## RECORDS PROVIDED
BEGIN

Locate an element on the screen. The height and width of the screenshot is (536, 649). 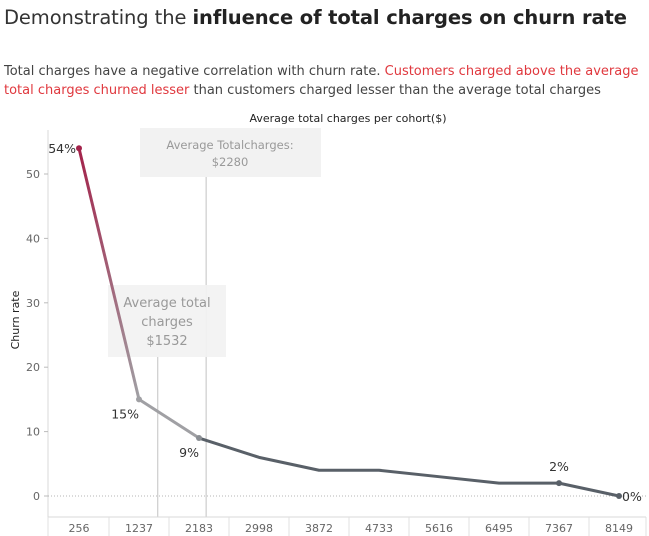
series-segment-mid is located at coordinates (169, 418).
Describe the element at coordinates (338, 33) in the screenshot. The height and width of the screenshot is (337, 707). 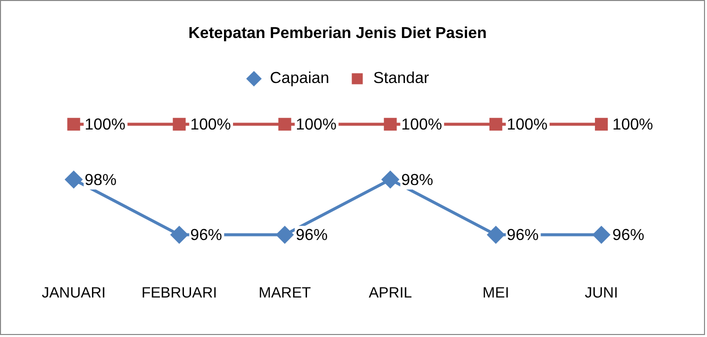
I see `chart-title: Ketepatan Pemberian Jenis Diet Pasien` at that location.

END
BEGIN

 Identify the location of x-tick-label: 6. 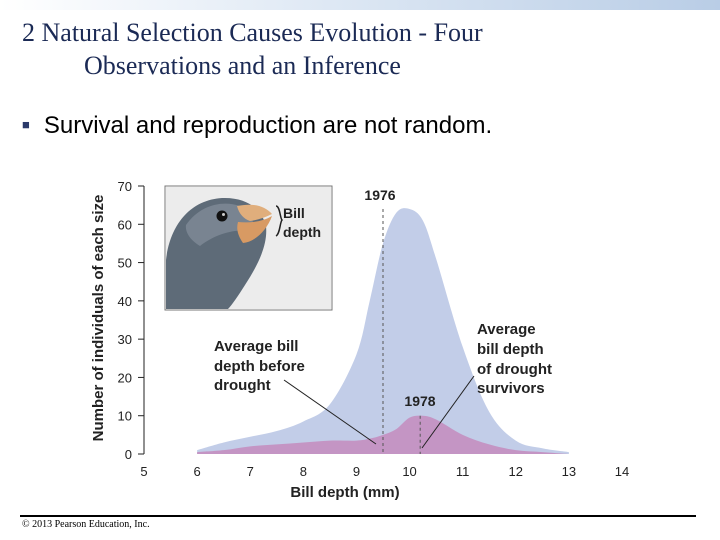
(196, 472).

END

Rewrite the items from the line containing "Locate an element" through the line containing "at that location." as a two-column CSV with the header instruction,output. Put each item's text and answer in one quoted field each, replace line breaks with spaces, and omit the pictures.

instruction,output
"Locate an element on the screen. The height and width of the screenshot is (536, 649).","series-segment-mid is located at coordinates (169, 418)."
"Describe the element at coordinates (338, 33) in the screenshot. The height and width of the screenshot is (337, 707).","I see `chart-title: Ketepatan Pemberian Jenis Diet Pasien` at that location."